# What's so Poisson about a Poisson Point Process? (or, can I generate one using random ordered pairs?)

I know there is an R spatstat function to generate a ppp (Poisson Point Process), but I'm working in python, and I am not clear what spatstat.ppp is doing behind the scenes.

If I generate a an array of ordered pairs of random x's and random y's (within the spatial extent), will that be (or how will it differ from) a ppp? Should the x's and y's be chosen based on a Poisson distribution (np.random.poisson)?

I've read the spatstat documentation on ppp and the wikipedia pages on Poisson point process and Poisson distribution, but I just have no knack for statistics. Is it the number of events that is random? Or where they fall in space?

(ps -- this problem is entirely spatial, there is no time dimension.)

-=-=-

■ **Problems and tasks**:
a) Please copy a passage word for word from the Poisson point process question, starting at the words "# What's so" and ending after "no time dimension.)".
b) In the Poisson point process question, which programming language is the work being done in?

■ **Data section**:
-=-=-

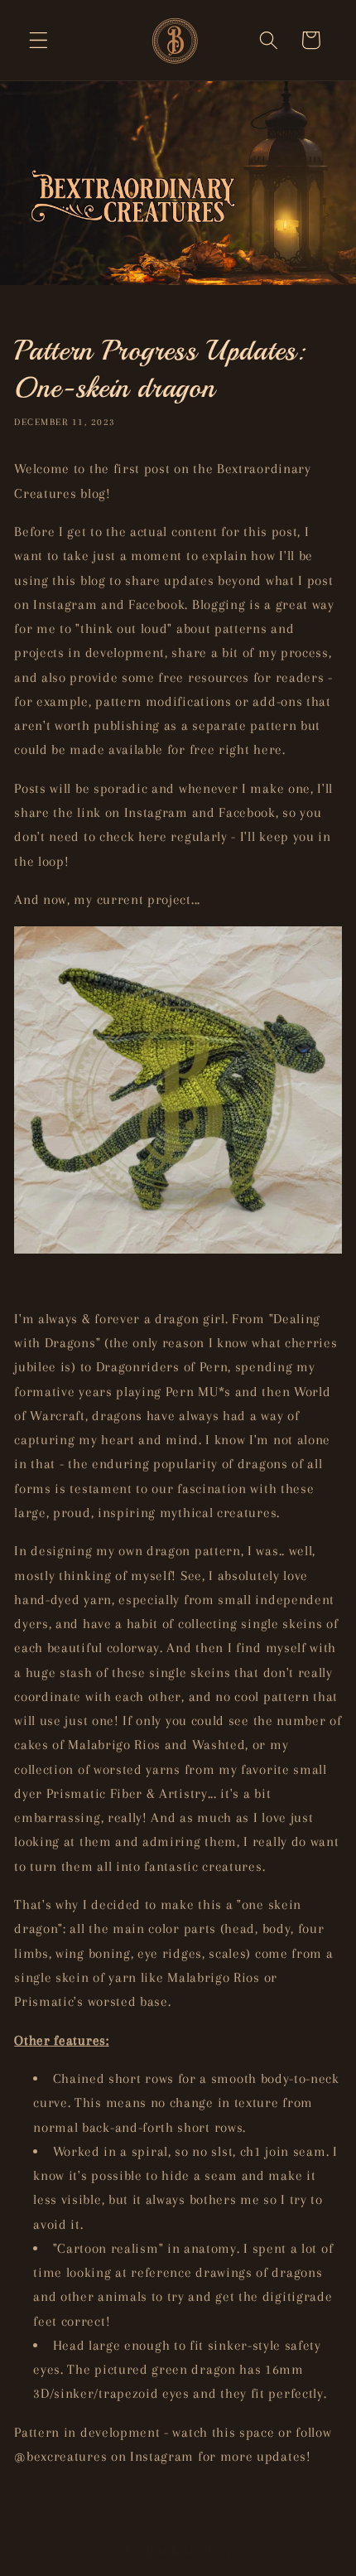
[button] (38, 40)
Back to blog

-=-=-

■ **Task answers**:
a)
# What's so Poisson about a Poisson Point Process? (or, can I generate one using random ordered pairs?)

I know there is an R spatstat function to generate a ppp (Poisson Point Process), but I'm working in python, and I am not clear what spatstat.ppp is doing behind the scenes.

If I generate a an array of ordered pairs of random x's and random y's (within the spatial extent), will that be (or how will it differ from) a ppp? Should the x's and y's be chosen based on a Poisson distribution (np.random.poisson)?

I've read the spatstat documentation on ppp and the wikipedia pages on Poisson point process and Poisson distribution, but I just have no knack for statistics. Is it the number of events that is random? Or where they fall in space?

(ps -- this problem is entirely spatial, there is no time dimension.)

b) Python.